I have a base with 12 tables and a few plain text and rich text fields in each.
I’m looking for a way to find and replace the name of my company everywhere (any table, any field).

The marketplace script only lets me choose one field in one table at a time…

Thanks a lot for your help.
Joachim

7 Replies 7

Are you looking for …

  • (a) an existing, free script that does what you want
  • (b) someone will write such a script for you for free
  • (c) someone to help you learn how to write a script yourself
  • (d) someone to hire to write the script
  • (e) a non-scripting technique

I do not know if (a) or (e) exist. There is a possibility that (b) exists, but I couldn’t say for sure.

If you are interested in (c), please post where you are in the process, and someone will probably help. There are many people on these forums who enjoy helping people help themselves.

If you are interested in (d), consider posting in the “hire a consultant” section, or otherwise let people know.

Joachim_Brindea
6 - Interface Innovator
6 - Interface Innovator

Well to be honest, my need seemed to be so general i thought someone would certainly have done it already. :grinning_face_with_sweat:

I’ve been using airtable for a few months, the only times i’ve needed to write a script was to trigger webhooks.

I’ll give it a shot next week unless someone shares another solution in the meantime.

Thanks for answering

It quite possibly is. But then again, it might not be. It is hard to say. And while some people give away a lot of code, there is no knowing for sure if anyone has or is interested in giving away this particular bit of code.

Maybe someone will see this thread and post the code you need. If not, I hope you enjoy writing your own. Scripting can be very empowering.

Joachim_Brindea
6 - Interface Innovator
6 - Interface Innovator

You are totally right, I try sharing all the code I can for airtable-powered websites on my softr code snippet library.

Yeah, this would be useful, and I also have never seen such a utility. This is in the class of “utility”, and users tend to not pay for utilities, so this is one of those features that fall onto Airtable’s shoulders. Also, any code that does this should be regarded as a chainsaw capable of serious injury to your data. This is probably yet another reason the aftermarket hasn’t tried to tackle it; it’s simply too risky to expose ways to devastate a database.

@Bill.French makes some great points, as always. After reading this thread the other day, I spent a little time and wrote a script that does this global search-and-replace. It works pretty well, but after something that I noticed in testing combined with Bill’s comments, I’m not certain about releasing it.

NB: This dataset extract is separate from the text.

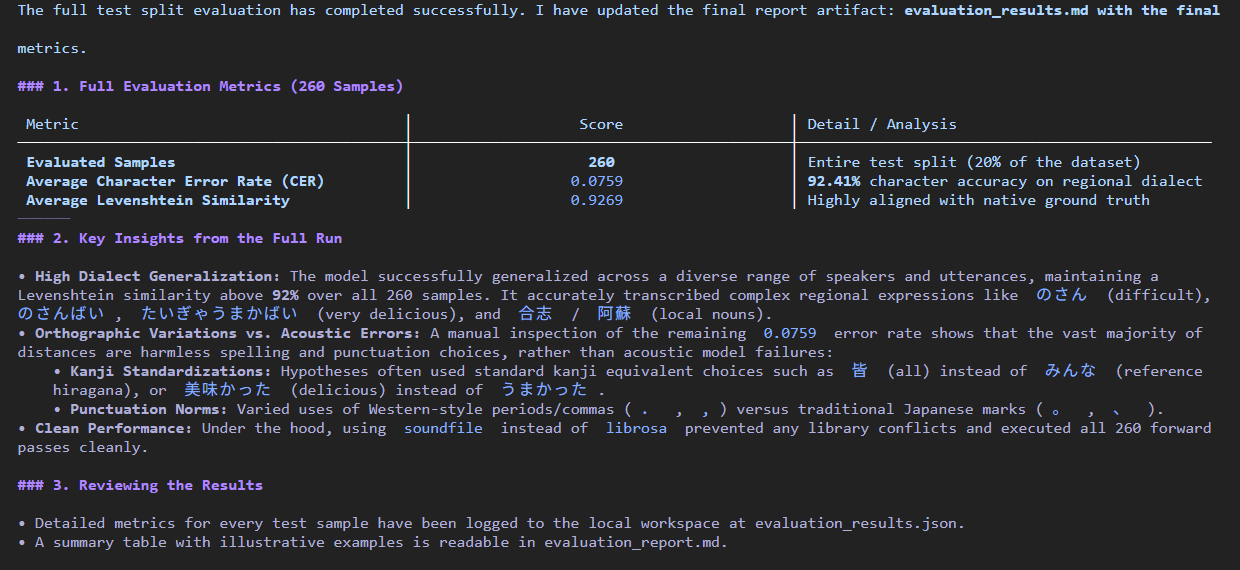Click the highlighted 美味かった term
Screen dimensions: 1240x570
pyautogui.click(x=227, y=390)
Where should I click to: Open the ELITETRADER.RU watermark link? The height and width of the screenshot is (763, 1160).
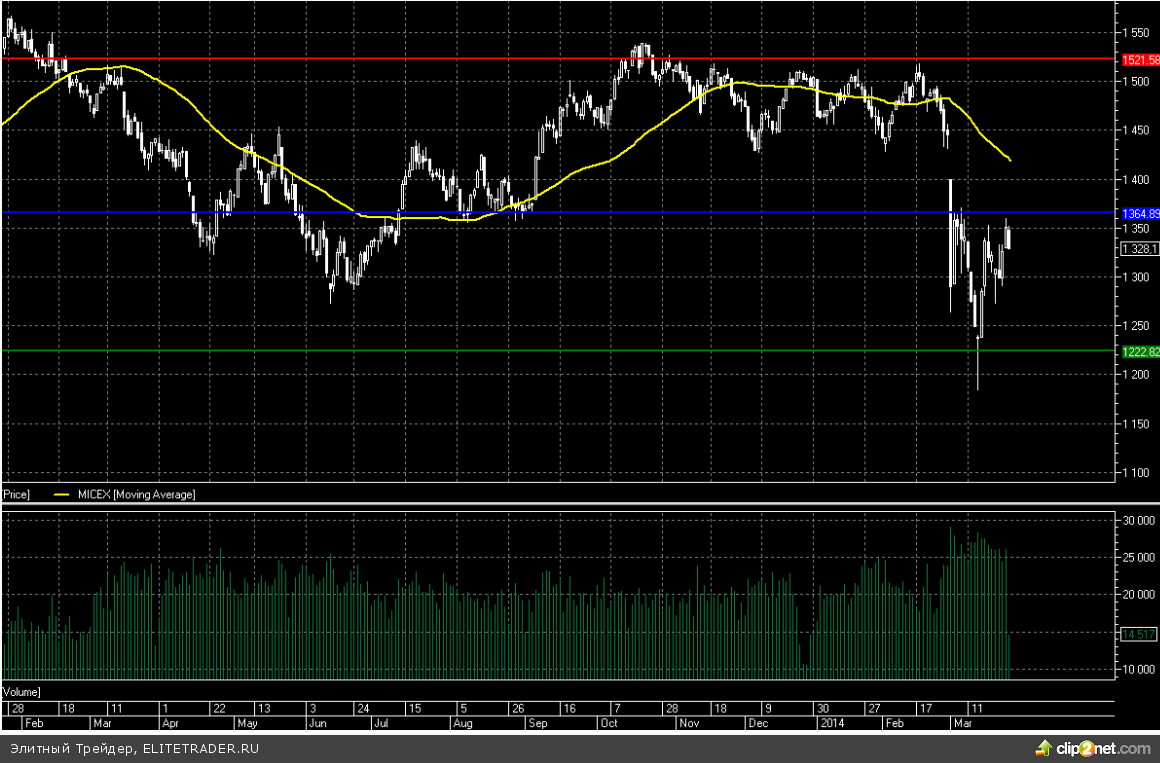point(200,748)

What I noticed was that while the global change was successful, trying to undo that change was not. Long story short, a manual undo only affected one field in one record across the two tables where the change was made by the script, and it didn’t always undo the change actually made by the script. In my latest test, it treated the post-replace text as something that I’d manually typed, and the undo operations removed that text and never showed what was in the field pre-replace.

I can see a more robust tool (i.e. a custom extension) that includes its own internal undo queue as one way to possibly mitigate the potential risk of such an effort, but would that be enough to make it “safe”? I’m not sure.

Yep - this is a cool idea waiting for a lawsuit. Make sure your ommissions and errors policy premiums are fully paid. :winking_face:

The undo is but one of many issues, and since undo requires a new set of changes to the base; it is itself ostensibly the top side of the chainsaw blade spinning just as fast and in the opposite direction. The undo is equally capable of devastating errors if not a perfect piece of engineering and a near-perfect operator.

This (as Steve Jobs would say) is an intractable problem; there are no clear pathways to hyper-profits without great risk. This is why I believe if it ever happens, it will be Airtable engineers who do it.